2. Other histopathological examination Non-renal tissue may also have intracellular and extracellular lipid inclusions, but the degree is not as significant as the kidney. The aorta, renal artery, and tibia have been found to surround the granular lipids, sometimes visible in foam. In the cells, there are aggregated membrane-enclosed particles around the blood vessels in the liver. There are large and irregular cytoplasmic myelin bodies in the Kupffer cells. There are round lipid droplets in the liver cells, and the spleen is extracted. There are large aquamarine tissue cells in the biopsy specimens, and the cytoplasm is filled with dense multi-layered membranes (myelin-like bodies), which are presumed to be phagocytic non-esterified cholesterol and phosphatidylcholines. Alkali, similar abnormal cells are found in other reticuloendothelial structures such as lymph nodes. The outer cell membrane of the spleen sinus is surrounded by particles, and the cell outer tissue is also visible in the ocular tissue (membrane-wound particles).

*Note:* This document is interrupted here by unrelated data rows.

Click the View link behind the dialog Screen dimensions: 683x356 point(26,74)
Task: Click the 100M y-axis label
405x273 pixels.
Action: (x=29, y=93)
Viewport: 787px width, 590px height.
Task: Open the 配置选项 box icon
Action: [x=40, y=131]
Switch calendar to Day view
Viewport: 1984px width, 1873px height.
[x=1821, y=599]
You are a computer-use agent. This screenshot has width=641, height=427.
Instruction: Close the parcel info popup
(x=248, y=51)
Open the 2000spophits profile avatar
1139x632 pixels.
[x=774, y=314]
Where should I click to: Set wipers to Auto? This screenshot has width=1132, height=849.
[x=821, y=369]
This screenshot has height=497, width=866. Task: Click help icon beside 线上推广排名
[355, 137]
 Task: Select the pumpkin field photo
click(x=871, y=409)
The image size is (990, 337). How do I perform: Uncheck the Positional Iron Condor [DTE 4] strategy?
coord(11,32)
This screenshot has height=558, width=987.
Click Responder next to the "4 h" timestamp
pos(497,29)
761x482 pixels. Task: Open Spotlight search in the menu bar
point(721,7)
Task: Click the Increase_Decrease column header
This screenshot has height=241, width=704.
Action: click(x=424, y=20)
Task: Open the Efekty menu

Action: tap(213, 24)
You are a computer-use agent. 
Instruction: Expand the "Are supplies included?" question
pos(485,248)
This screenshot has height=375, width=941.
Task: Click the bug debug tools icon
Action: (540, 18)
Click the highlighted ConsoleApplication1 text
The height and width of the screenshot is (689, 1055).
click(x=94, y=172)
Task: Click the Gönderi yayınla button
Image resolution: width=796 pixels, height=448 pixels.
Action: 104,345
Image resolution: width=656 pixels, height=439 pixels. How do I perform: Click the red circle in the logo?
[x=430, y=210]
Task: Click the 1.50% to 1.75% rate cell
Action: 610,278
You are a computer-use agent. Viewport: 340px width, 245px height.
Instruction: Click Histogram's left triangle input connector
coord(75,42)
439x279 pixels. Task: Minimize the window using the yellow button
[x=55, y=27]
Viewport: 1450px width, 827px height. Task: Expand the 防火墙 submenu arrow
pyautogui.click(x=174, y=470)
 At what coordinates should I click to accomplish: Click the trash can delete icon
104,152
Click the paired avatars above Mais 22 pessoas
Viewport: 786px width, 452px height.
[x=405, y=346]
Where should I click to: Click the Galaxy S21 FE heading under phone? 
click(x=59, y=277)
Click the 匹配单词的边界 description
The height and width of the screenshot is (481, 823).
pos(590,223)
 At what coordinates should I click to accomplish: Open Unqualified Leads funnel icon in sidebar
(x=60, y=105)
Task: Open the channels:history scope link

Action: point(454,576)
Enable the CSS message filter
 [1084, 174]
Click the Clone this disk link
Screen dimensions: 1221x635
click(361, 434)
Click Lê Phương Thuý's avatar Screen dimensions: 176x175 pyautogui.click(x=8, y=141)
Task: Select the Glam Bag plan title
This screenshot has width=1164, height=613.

Abnormal red blood cell morphology, increased "target cells" in bone marrow smears and peripheral blood, abnormal red blood cell structure may be related to abnormal lipid components of cell membrane.

Diagnosis

Diagnostic identification of phosphatidylcholine-cholesterol acyltransferase

Diagnostic criteria

Clinical anemia, corneal opacity and nephrotic syndrome triad, suggesting the diagnosis of this disease, but need to be differentiated from liver disease, especially cirrhosis with kidney disease, a variety of causes can lead to a variety of immune-mediated In glomerulonephritis, the extracellular lipid membrane is also surrounded by granules in the basement membrane and mesangial matrix, but it is often located in the vicinity of electron-dense deposits. Compared with patients with this disease, the number is small and the distribution is limited. Other identification points Including the history of liver disease, family history and laboratory results, and to carefully observe the characteristics of renal tissue immunofluorescence and light microscopy, cirrhosis with kidney disease, kidney biopsy will find immunoglobulin and complement in glomerular deposition, IgA is often deposited on the mesangial or capillary wall. There may be an increase in mesangial cells, an enlarged vascular plexus, and a double-layered contour of the capillary wall. It can be seen that the epithelial "nail spike" is formed, and foam cells are rare. In addition, clinically Other features of liver disease complicated with kidney disease can be found.

Differential diagnosis

1. Must be differentiated from liver disease, especially cirrhosis with kidney disease.

2. Different from chronic glomerulonephritis, many patients are often misdiagnosed as chronic glomerulonephritis, and should also be distinguished.